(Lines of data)
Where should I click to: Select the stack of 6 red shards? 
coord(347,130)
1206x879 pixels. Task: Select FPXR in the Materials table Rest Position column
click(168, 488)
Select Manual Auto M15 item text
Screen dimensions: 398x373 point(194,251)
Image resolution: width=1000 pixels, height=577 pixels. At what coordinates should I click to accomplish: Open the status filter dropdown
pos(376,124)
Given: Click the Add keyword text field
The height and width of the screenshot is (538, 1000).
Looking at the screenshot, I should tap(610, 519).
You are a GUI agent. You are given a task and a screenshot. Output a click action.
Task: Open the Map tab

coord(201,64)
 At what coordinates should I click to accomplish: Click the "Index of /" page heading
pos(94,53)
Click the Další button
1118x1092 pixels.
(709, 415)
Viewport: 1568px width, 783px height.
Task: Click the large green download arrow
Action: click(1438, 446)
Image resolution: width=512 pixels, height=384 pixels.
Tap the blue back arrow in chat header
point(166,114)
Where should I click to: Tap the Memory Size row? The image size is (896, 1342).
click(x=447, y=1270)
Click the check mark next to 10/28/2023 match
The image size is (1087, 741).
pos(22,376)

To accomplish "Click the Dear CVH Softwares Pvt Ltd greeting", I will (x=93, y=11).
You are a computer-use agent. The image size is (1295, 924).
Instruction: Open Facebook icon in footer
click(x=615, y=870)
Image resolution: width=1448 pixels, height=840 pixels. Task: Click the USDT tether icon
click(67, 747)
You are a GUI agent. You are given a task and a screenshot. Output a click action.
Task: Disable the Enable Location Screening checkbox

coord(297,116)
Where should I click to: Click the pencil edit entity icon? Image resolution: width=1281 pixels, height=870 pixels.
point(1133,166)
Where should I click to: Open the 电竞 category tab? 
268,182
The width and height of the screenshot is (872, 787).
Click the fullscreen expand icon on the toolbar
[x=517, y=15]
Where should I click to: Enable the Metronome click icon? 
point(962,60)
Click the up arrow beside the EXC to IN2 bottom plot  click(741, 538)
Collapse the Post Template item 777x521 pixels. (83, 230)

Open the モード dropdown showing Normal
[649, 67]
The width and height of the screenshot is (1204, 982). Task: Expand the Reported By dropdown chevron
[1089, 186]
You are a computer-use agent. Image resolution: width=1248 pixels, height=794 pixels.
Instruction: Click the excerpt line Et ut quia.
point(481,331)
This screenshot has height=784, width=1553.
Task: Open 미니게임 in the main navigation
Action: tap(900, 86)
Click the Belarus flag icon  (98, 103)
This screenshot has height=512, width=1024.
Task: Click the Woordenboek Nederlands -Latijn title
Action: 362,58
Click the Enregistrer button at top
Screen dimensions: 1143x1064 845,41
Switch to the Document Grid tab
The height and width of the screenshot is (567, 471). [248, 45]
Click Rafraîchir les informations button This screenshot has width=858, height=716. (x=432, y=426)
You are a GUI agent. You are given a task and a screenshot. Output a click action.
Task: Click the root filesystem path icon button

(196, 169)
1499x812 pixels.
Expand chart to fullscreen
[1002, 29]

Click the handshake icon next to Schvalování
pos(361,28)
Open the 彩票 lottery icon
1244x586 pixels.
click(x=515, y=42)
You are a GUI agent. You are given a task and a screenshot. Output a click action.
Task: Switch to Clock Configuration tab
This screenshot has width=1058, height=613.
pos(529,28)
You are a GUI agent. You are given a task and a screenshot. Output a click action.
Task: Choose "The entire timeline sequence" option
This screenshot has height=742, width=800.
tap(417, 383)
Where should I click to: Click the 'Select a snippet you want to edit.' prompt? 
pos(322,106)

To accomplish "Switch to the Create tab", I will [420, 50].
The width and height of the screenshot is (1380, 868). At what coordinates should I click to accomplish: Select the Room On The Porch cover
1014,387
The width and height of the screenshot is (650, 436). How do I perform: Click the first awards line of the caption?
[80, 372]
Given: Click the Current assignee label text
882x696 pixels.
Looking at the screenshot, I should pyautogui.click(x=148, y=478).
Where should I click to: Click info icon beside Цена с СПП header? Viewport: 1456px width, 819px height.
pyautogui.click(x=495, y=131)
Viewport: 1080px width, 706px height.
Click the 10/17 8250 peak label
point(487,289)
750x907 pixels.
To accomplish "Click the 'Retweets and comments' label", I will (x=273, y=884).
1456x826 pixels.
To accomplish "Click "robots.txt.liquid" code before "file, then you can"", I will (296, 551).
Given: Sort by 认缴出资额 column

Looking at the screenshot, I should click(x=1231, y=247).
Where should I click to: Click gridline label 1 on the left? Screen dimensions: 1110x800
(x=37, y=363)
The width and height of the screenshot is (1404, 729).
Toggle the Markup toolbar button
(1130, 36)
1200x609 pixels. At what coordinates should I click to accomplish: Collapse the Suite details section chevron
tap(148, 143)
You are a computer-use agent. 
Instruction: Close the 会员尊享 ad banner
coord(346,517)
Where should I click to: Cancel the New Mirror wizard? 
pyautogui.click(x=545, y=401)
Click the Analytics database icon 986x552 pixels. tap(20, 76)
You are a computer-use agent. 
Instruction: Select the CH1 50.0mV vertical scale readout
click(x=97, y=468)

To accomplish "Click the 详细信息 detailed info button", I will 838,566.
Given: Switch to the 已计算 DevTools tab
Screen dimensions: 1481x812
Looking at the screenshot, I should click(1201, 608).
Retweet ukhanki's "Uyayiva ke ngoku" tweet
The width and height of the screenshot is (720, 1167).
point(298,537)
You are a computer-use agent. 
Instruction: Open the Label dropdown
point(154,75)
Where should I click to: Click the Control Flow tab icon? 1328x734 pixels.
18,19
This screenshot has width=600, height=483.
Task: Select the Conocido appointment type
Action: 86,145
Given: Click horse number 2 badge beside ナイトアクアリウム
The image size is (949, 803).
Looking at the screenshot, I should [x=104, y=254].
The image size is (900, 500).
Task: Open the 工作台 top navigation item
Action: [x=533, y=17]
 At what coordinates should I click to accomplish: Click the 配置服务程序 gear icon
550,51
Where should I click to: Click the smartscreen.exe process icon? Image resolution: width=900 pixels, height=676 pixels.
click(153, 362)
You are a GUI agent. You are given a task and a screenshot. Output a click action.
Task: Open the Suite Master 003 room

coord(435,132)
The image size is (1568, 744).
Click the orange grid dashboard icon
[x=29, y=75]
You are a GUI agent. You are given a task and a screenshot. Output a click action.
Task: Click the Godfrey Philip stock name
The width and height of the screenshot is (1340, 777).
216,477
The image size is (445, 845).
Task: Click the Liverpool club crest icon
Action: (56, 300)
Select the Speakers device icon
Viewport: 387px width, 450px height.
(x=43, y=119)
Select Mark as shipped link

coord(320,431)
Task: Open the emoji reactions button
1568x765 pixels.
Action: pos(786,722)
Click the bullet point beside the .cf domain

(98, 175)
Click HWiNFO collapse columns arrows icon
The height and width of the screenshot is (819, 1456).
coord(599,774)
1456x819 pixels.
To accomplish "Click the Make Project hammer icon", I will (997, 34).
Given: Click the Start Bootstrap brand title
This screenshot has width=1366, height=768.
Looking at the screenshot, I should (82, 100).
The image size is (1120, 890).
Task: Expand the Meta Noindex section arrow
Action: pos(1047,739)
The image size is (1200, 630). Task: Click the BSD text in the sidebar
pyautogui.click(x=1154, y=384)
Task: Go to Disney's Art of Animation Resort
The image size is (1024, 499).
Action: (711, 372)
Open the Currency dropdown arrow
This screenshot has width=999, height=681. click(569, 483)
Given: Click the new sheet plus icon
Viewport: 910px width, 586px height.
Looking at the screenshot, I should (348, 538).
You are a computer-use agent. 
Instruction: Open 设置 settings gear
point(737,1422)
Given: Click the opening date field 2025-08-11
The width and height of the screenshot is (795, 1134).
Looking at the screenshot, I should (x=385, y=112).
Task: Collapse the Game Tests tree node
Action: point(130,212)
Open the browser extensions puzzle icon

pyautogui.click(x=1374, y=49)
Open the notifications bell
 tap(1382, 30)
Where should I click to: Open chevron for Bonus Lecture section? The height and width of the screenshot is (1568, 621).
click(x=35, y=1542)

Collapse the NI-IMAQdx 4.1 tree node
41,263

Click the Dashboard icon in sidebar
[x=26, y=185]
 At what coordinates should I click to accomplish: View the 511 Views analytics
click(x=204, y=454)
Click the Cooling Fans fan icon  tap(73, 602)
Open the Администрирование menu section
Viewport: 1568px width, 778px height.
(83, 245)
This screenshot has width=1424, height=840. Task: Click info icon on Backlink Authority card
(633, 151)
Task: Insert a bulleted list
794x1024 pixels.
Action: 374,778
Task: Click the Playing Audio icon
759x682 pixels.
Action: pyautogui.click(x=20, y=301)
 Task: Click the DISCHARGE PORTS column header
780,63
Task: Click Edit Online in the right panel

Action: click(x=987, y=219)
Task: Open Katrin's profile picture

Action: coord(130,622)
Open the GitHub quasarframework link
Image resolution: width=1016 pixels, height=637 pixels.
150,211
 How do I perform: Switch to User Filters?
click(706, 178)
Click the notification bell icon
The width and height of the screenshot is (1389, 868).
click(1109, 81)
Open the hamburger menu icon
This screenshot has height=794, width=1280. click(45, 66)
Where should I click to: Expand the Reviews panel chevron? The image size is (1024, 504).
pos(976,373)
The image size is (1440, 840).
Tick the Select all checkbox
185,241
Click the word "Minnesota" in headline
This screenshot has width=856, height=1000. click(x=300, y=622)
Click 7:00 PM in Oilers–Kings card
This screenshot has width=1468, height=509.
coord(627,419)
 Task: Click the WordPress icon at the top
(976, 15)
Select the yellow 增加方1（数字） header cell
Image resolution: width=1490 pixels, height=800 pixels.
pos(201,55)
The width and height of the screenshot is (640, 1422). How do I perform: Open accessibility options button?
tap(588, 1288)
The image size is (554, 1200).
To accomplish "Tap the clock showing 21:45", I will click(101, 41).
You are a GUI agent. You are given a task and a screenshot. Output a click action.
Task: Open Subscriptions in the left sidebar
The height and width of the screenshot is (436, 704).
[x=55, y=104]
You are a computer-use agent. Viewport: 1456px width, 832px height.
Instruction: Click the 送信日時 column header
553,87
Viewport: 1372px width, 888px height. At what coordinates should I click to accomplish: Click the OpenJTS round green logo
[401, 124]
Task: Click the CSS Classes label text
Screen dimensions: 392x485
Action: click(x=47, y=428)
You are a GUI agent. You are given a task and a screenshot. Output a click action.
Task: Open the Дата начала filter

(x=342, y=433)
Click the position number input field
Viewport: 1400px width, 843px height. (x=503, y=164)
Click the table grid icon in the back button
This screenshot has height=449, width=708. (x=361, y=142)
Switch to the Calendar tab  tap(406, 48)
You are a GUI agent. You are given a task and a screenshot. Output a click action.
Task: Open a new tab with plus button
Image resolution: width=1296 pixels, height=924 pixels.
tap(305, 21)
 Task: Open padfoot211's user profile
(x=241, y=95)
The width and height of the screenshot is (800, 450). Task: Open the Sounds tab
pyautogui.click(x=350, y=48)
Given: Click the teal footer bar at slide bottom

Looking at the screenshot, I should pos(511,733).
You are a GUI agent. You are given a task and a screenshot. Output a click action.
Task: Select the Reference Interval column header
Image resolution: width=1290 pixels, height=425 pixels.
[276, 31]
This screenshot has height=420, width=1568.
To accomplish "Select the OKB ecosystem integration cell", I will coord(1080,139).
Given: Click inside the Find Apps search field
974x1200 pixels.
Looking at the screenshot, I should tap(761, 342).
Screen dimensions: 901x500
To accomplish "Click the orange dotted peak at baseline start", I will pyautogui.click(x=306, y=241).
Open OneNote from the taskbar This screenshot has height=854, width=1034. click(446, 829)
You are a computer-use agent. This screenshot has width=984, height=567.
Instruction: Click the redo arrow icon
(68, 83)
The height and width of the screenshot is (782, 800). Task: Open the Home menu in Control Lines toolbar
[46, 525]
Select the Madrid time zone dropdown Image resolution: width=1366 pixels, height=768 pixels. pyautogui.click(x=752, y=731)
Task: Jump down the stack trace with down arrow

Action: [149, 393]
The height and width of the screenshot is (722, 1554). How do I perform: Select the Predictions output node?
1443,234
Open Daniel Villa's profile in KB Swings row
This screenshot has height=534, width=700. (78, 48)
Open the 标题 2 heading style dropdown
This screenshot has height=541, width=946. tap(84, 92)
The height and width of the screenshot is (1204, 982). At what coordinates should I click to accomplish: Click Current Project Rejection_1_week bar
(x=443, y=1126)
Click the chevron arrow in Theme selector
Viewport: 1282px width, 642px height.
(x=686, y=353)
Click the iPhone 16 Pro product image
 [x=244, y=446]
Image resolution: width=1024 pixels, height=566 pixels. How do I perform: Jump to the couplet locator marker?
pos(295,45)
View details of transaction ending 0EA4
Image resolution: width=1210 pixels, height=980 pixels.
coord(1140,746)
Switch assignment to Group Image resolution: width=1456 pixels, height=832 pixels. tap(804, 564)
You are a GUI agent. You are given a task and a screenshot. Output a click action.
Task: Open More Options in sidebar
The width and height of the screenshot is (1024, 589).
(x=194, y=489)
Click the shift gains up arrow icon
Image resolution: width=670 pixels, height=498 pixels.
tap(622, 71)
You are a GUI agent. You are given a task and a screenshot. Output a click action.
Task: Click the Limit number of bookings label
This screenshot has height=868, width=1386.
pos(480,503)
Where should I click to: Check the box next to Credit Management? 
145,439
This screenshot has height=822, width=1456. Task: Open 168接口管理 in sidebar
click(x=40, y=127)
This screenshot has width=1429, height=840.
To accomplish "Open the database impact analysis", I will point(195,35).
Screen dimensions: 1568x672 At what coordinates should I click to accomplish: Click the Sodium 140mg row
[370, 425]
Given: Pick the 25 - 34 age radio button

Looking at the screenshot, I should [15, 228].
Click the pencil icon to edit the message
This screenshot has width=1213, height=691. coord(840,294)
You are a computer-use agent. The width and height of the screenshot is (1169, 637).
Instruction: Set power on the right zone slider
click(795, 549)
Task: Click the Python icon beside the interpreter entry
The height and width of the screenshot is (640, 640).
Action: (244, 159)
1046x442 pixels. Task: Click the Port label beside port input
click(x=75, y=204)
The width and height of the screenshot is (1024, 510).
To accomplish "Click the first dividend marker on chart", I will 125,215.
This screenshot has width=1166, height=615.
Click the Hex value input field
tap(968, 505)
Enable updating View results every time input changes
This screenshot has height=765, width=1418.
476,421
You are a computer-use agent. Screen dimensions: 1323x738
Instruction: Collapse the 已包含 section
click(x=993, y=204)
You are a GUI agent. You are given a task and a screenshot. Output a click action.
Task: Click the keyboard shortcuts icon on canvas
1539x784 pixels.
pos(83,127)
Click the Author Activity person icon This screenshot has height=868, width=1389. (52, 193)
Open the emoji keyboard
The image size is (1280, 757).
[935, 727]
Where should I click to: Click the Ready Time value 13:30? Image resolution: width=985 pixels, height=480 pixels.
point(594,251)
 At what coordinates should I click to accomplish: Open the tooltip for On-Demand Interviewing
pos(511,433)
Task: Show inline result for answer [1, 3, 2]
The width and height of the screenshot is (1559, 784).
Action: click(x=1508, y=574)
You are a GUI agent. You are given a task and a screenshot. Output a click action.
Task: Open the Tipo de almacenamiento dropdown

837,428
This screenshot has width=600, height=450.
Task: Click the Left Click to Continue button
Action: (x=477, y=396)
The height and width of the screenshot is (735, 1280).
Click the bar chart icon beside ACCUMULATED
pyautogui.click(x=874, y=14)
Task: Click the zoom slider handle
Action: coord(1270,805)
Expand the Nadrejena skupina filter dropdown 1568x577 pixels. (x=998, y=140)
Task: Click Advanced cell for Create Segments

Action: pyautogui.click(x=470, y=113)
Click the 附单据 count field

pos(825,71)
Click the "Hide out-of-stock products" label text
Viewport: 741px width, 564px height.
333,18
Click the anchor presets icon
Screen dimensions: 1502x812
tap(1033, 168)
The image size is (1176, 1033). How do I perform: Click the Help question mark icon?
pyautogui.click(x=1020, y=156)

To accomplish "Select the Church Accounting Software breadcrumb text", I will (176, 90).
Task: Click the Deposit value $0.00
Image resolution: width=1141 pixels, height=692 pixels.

> _Given request_: Reproduce the lines of the listing above verbatim, beginning with the line that contains "Click the Dashboard icon in sidebar" and ending after the line that contains "Click the Cooling".

> _Correct output_:
Click the Dashboard icon in sidebar
[x=26, y=185]
 At what coordinates should I click to accomplish: View the 511 Views analytics
click(x=204, y=454)
Click the Cooling Fans fan icon  tap(73, 602)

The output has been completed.